The significance of the OED being able to cite from such scripts was that there was now yet another source of material from which to provide illustrative examples: a source that by its very nature attempted to replicate the language as it is spoken. This meant that scripts would often provide useful contextual examples of everyday speech, especially colloquialisms, which generally were harder to track down outside the glossarial examples provided by slang dictionaries - the first quotation for bonkers itself being from Partridge’s Dictionary of Forces’ Slang (1948).

The fact that the scripts recording this language were being broadcast to a very large audience, and therefore could potentially have a great influence on English, also meant that the published volumes of these scripts were becoming an increasingly valuable resource for OED editors in documenting the English language.

A further development was the decision to allow the citing of broadcast scripts that had not been conventionally published. The first of these quotations, from a script for a CBS Radio programme broadcast in 1955, appeared in the third volume of the Supplement (1982) illustrating quality of life: He [sc. Adlai Stevenson] seems disturbed about the quality of American life, when most politicians measure it only in quantity.

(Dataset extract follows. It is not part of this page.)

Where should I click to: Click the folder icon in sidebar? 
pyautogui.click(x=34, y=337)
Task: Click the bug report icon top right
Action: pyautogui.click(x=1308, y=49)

This opened up yet further the resources available to OED editors when tracking down the first use of any given word. For example, take the recent new entry in OED Online for big girl’s blouse (published in June 2002). This phrase was popularized in the 1980s by its use in an episode of the BBC comedy series Blackadder the Third, although there was unsubstantiated evidence on the Internet implying that it was a catchphrase in the stage act of Hylda Baker, a comedienne of the 1940s and 50s. Unfortunately there were no written records of her stage act to verify this. However Ms Baker subsequently went on to appear in the television comedy series Nearest and Dearest, and many of the catchphrases that she had used in her stage act were carried over into this television series. As a result of a speculative research enquiry by an OED editor to an archivist at Granada television, it was confirmed that the phrase was indeed used there, and the resulting citation from a 1969 camera script provided the OED with a much earlier antedating for the phrase than had initially been expected.

Citations from original broadcast scripts have also furnished the OED with antedatings for (among other things): the Big E (the big elbow, i.e. a brush off) from the camera script of an episode of Whatever Happened to the Likely Lads? (from 1973); magic (in the slang sense meaning fantastic), from the film script to the Ealing thriller The Long Arm (1956); Indian (the noun, used colloquially to mean an Indian meal) from a 1982 shooting script to the soap opera Brookside (though sadly the Asian comedy show Goodness Gracious Me’s reciprocal coinage an English is otherwise unattested); and much (a colloquial use of the adverb, forming elliptical questions or comments) cited from the film script to the high-school satire Heathers (1988), a sense whose whole quotation paragraph reflects the influence that film and television have had in shaping the language, with further quotations from the Buffy the Vampire Slayer film script and a shooting script from the U.S. television series The Sopranos.

As can be seen some of these scripts are simply reflecting current colloquial language (whilst bringing it to the attention of a much wider audience), whereas other scripts are more actively influencing the language with their own coinages. In both cases however citing from these scripts has enabled the OED to record the way in which English has changed since the advent of broadcasting.

The growing availability of film and television scripts, aided by the recent inclusion of scripts on some electronic databases, will enable the OED in the future to record their influence on the language with greater accuracy still.